Fig. 4: Tethering RUVBL2 to an active gene promoter enhances Pol II cluster formation.

a Schematic showing the system used for simultaneous imaging of tethered proteins and recruited proteins, as published previously⁶⁰. b Representative images of endogenous RUVBL1 and RUVBL2. Scale bar, 5 μm. c The relative IF signals of the target proteins at the LacO loci under mock (RUVBL1 n = 24, RUVBL2 n = 30) and Dox treatments (RUVBL1 n = 18, RUVBL2 n = 30). Box plots indicate median (middle line), 25th and 75th percentile (box) and 5th and 95th percentile (whiskers), as well as outliers (single black points), differences between groups were analyzed by two-tailed Student’s t tests (****p < 0.0001). d The mean and total intensity of LacR-BFP fusion signals at LacO loci per cell were plotted in bar graphs.
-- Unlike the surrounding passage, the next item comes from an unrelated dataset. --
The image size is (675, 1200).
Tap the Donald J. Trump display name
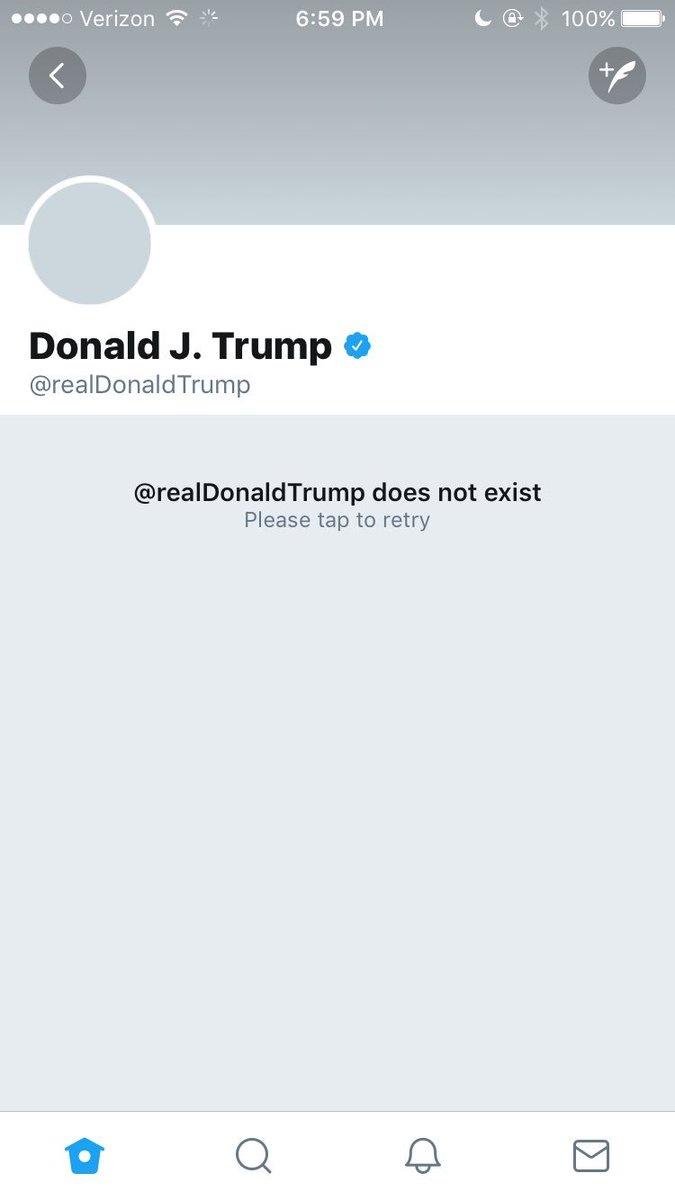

The cotransfected cells (n = 30) in different fields from 3 transfection replicates were used for quantification. Differences between groups were analyzed by two-tailed Student’s t tests. “ns” indicates no significant difference. The error bars indicate mean + /− SDs. e Representative images of endogenous Pol II before and after transcriptional activation. Scale bars, 5 μm. f The relative IF signals of Pol II and LacR-BFP fusions at the LacO loci were plotted as boxplot. Cells from a minimum of 10 different fields (BFP n = 11, RUVBL1 n = 28, RUVBL2 n = 29 in mock state, and BFP n = 13, RUVBL1 n = 24, RUVBL2 n = 16 in Dox activation state) were used for quantification. Differences between groups were analyzed with two-tailed Student’s t tests (ns, not significant, *p < 0.05, **p < 0.01, ***p < 0.001, ****p < 0.0001). g Nuclear Pol II (RPB1) density was quantified from 3 biological replicates. Two-tailed Student’s t tests were performed to determine the significance of differences between groups, and the error bars indicate the mean + /− SD. h IF assay was performed to examine endogenous RUVBL2. Cells (BFP n = 22, CTD n = 19) from a minimum of 10 different fields were used for clock scanning and quantification, and the error bars indicate the mean + /− SDs. The clock scan densities were analyzed with two-tailed Student’s t-tests (****p < 0.0001). Scale bars, 5 μm.